The request: Rewrite the items from the very start up to and including the line with "pyautogui.click(x=313, y=19)", replacing "dropdown" with "list" and changing nothing else.

Information supplied:
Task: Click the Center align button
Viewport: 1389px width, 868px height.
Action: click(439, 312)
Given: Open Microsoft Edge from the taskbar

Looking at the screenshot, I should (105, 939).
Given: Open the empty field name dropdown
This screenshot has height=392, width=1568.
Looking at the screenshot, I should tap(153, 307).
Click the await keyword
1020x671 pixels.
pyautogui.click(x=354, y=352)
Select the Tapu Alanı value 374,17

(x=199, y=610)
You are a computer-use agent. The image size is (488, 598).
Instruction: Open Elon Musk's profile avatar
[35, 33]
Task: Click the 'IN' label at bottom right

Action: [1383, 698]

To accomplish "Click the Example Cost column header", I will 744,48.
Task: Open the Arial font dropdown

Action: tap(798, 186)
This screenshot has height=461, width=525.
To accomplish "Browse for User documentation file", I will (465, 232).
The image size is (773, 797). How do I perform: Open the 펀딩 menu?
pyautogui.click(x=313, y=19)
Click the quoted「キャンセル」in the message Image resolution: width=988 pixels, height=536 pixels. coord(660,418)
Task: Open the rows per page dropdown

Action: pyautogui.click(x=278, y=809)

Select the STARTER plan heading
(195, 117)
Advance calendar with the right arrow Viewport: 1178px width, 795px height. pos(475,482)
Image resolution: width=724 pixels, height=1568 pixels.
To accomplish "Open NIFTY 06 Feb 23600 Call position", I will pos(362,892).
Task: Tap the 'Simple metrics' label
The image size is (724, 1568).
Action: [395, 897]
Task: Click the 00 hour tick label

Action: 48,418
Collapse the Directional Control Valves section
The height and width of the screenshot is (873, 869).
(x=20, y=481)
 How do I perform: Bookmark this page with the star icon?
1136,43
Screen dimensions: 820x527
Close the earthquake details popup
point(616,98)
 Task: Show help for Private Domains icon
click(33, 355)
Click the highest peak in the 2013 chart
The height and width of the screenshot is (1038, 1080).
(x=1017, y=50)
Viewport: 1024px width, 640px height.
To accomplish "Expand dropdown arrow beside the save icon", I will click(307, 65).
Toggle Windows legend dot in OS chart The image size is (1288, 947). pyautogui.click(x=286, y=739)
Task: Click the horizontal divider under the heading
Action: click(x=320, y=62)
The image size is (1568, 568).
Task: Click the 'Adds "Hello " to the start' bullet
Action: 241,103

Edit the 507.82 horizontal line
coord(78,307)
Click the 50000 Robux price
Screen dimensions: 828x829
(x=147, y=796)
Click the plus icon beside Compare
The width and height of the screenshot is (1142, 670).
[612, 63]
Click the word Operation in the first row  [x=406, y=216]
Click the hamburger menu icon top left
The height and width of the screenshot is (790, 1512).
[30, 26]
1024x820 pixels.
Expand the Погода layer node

Answer to this problem:
Task: Click the Center align button
Viewport: 1389px width, 868px height.
Action: click(439, 312)
Given: Open Microsoft Edge from the taskbar

Looking at the screenshot, I should (105, 939).
Given: Open the empty field name list
This screenshot has height=392, width=1568.
Looking at the screenshot, I should tap(153, 307).
Click the await keyword
1020x671 pixels.
pyautogui.click(x=354, y=352)
Select the Tapu Alanı value 374,17

(x=199, y=610)
You are a computer-use agent. The image size is (488, 598).
Instruction: Open Elon Musk's profile avatar
[35, 33]
Task: Click the 'IN' label at bottom right

Action: [1383, 698]

To accomplish "Click the Example Cost column header", I will 744,48.
Task: Open the Arial font list

Action: tap(798, 186)
This screenshot has height=461, width=525.
To accomplish "Browse for User documentation file", I will (465, 232).
The image size is (773, 797). How do I perform: Open the 펀딩 menu?
pyautogui.click(x=313, y=19)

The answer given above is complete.